US Media and America’s Aid to Pakistan
By Ahmed Quraishi
Islamabad, Pakistan
You have to love the language the US media uses when discussing American aid to Pakistan.
There is no new aid. But the latest coverage pertains to a report released by the American inspector general’s office on the Kerry-Lugar-Berman aid bill.
The inspector general has released a report criticizing US aid’s limited impact on improving civilian services in Pakistan.
This civilian aid was approved in 2009, $7.5 billion over five years, beginning in early 2010.
The new report ‘questions’ the aid’s impact, which is negligible. That’s not news for us.
But there are bigger myths that surround this aid package to Pakistan in the US media. It’s a classic case of US government spinning to itself and its people and then believing its own spin.
I was reading a Fox News report on this aid that described it as ‘massive’ and quoted unnamed commentators who opposed ‘lavishing’ US aid on Pakistan.

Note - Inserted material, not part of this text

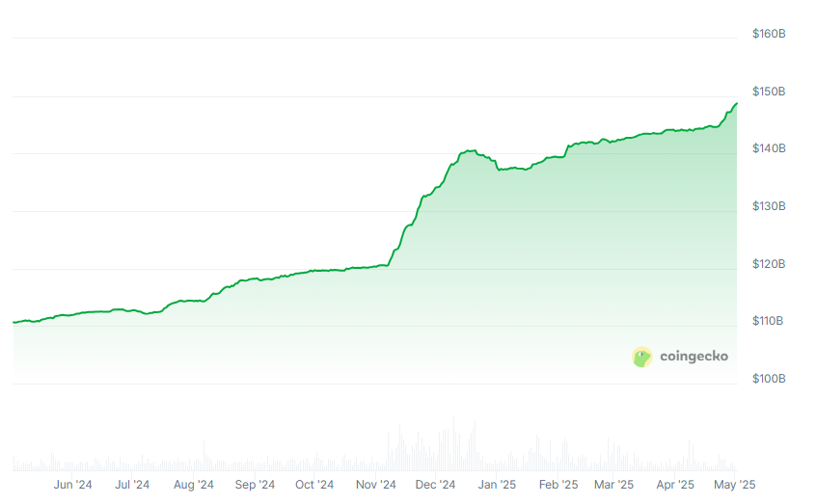Viewport: 817px width, 504px height.
Task: Click the Apr '25 date label
Action: pyautogui.click(x=674, y=485)
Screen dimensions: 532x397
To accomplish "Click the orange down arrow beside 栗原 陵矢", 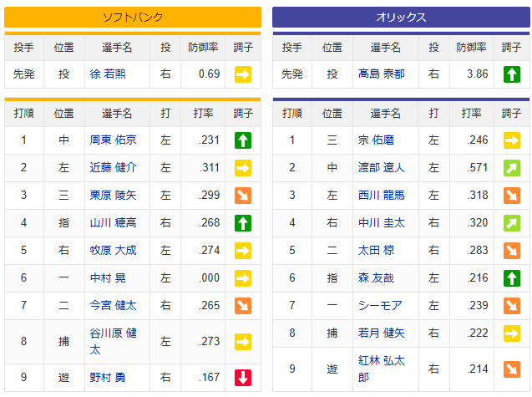I will click(x=243, y=195).
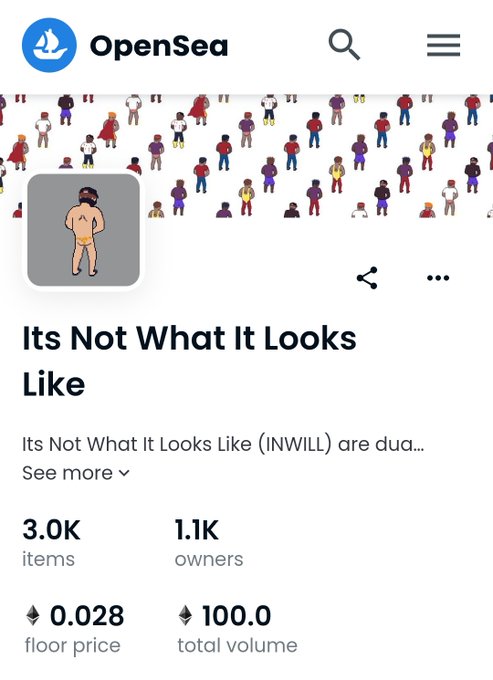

Massive and lavish? Hardly.
This aid package is not massive and not lavish. Pakistan has been undersold to US interests by two US puppets, Pervez Musharraf and Asif Zardari. If Pakistani nationalists were in power, US officials and media would have heard more frequently about more than US$ 64 billion that Pakistan has lost directly and indirectly because of America’s war in Afghanistan.
Washington has hurt Pakistan’s geo-strategic environment and interests in ways far worse than how it abandoned Pakistan after the Soviet defeat in 1991, leaving Pakistan to deal with thousands of militants that CIA gathered to fight the Soviets.
US officials are still hung on 1991 when analyzing Pakistani estrangement but are unaware of the new estrangement that has emerged because of the American mess since 2002.
Compared to a loss of $64 billion in eight years, the Kerry-Lugar-Berman aid package is peanuts. It is not massive nor lavish. It is nothing compared to what US is spending in Afghanistan, Iraq, Egypt and Israel. All of them prove that Washington has been paying lip service to its Pakistani ally.
The list of things America has done is long. Many US officials know about this list but pretend it doesn’t exist because the pro-US government in Islamabad never raises it, leaving the Pakistani public opinion to worry about it.
The result is that the US discourse on aid to Pakistan is couched in myths and will not help further US interests on the long run.
And despite all the noise to the contrary, US doesn’t appear much worried about this. The Obama administration has resorted to gimmicks in how it uses the 2009 aid package. The flow of funds from the package is slow. Every cash installment released is geared toward creating positive headlines than having any real positive impact on the ground. Since 2009 Washington has been making aid announcements to meet various Pakistani needs as if these announcements indicated new aid. But in all of these announcements US officials forgot to mention this was not new aid but a reallocation of Kerry-Lugar-Berman funds.
In short, the US government has been recycling old aid pledges repeatedly to make them look new, and then embellish the story to make aid to Pakistan appear ‘massive’ and ‘lavish’.
This is what the Obama administration did during last year’s epic floods in Pakistan. The much touted US helicopters arrived only when pro-US politicians begged Mr. Holbrooke and Mrs. Clinton to cover up for their incompetence in view of the excellent performance of Pakistani NGOs and the Pakistani military.
This shows the level of US disinterest in genuinely helping its Pakistani ally. No wonder this is a troubled relationship. A pro-US government in Islamabad worsens this relationship by not addressing these issues.
So my advice to US commentators, especially those who toe the official line: Please spare us the spin.